This extension integrates the Mobb Autofixer into your Azure DevOps pipeline, enabling automated security fixes for vulnerabilities detected in your source code. It simplifies the remediation process by analyzing SAST reports and providing fixes that you can easily commit back into your repository.
- Azure DevOps Services, or Azure DevOps Server 2022.2
- Runs Mobb Autofixer to analyze SAST reports from CodeQL, Snyk, Checkmarx, Fortify, SonarQube, Semgrep or Opengrep and generates a Mobb Fix Report Link.
- Easily integrates with Azure DevOps pipelines to scan and fix vulnerabilities automatically.
- Enhanced PR Workflow
- Supports Automatic PR and Direct Commits to apply fixes automatically.
- Publishes Mobb Fix Report links in PR comments.
- Displays fix details directly in PR comments when applicable.

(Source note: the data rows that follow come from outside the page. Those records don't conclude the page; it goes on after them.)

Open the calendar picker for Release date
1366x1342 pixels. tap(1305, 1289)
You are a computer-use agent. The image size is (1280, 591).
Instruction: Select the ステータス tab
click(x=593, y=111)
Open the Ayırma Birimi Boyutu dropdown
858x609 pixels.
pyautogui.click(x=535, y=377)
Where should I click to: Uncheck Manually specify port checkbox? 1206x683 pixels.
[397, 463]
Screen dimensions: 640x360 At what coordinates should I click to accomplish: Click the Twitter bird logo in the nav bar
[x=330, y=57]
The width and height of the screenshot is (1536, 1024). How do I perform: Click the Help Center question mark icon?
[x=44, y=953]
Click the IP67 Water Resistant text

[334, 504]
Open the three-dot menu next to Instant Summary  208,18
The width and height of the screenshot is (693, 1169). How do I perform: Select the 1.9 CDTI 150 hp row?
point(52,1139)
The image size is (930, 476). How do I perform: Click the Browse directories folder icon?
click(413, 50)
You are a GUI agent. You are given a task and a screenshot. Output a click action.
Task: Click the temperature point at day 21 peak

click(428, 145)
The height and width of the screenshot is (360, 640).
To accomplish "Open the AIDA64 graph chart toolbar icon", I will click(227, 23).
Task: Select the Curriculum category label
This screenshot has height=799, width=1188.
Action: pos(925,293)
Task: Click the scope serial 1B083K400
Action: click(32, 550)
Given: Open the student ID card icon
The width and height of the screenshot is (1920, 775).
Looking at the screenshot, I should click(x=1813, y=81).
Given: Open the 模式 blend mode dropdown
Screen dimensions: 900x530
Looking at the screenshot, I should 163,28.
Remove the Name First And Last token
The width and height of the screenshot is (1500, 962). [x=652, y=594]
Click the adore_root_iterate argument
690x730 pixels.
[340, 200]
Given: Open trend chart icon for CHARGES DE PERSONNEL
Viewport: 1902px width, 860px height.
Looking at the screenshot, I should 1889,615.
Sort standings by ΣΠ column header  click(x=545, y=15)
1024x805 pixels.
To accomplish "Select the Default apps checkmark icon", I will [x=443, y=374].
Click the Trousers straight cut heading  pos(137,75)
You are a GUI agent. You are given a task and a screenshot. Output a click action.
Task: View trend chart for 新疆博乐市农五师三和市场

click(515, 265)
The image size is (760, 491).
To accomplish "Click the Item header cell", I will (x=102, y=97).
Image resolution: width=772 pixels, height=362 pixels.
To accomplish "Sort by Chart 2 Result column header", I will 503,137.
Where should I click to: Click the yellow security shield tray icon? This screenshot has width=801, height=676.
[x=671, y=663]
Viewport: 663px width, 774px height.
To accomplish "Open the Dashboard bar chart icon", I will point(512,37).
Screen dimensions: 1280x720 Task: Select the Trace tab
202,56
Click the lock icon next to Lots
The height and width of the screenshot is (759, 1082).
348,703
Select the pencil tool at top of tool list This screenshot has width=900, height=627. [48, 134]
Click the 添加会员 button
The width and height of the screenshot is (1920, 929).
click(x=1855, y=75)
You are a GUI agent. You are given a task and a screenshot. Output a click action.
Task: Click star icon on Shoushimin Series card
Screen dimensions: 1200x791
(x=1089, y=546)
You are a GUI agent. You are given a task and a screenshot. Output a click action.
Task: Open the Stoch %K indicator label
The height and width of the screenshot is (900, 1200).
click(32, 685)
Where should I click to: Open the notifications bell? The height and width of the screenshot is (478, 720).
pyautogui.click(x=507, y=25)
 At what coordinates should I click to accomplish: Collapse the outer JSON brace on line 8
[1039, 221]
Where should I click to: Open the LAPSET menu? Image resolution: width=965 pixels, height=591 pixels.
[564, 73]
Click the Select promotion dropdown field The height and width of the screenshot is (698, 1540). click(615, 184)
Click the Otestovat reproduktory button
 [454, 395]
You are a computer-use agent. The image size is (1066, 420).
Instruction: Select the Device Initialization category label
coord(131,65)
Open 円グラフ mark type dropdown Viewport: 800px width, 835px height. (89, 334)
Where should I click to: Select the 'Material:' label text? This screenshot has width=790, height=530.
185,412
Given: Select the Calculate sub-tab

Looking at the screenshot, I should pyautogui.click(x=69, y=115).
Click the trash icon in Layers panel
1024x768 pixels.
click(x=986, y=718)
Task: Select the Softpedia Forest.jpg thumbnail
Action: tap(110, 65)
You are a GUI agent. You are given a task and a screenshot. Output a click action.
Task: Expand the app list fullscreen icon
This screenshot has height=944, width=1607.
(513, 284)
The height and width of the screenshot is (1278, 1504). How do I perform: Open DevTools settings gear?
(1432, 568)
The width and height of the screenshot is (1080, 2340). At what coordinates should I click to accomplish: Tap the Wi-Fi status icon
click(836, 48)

- First create a Mobb Service endpoint by going to Projects -> Services Connections -> New Connections -> Mobb Service Endpoint
- In your pipeline task, search and add the "Mobb Autofixer" task.
For step-by-step tutorial on how to use this plugin, please visit: https://docs.mobb.ai/mobb-user-docs/ci-cd-integrations/azure-devops
- Added support for "commit directly" functionality.
- Publishing of Mobb link in the PR comments: A direct link to the Mobb analysis results is now included in PR comments.
- Publishing of what fix was committed directly in PR comments (if the context is a PR): When a fix is committed within a PR context, the details of the fix will be automatically published in the PR comments.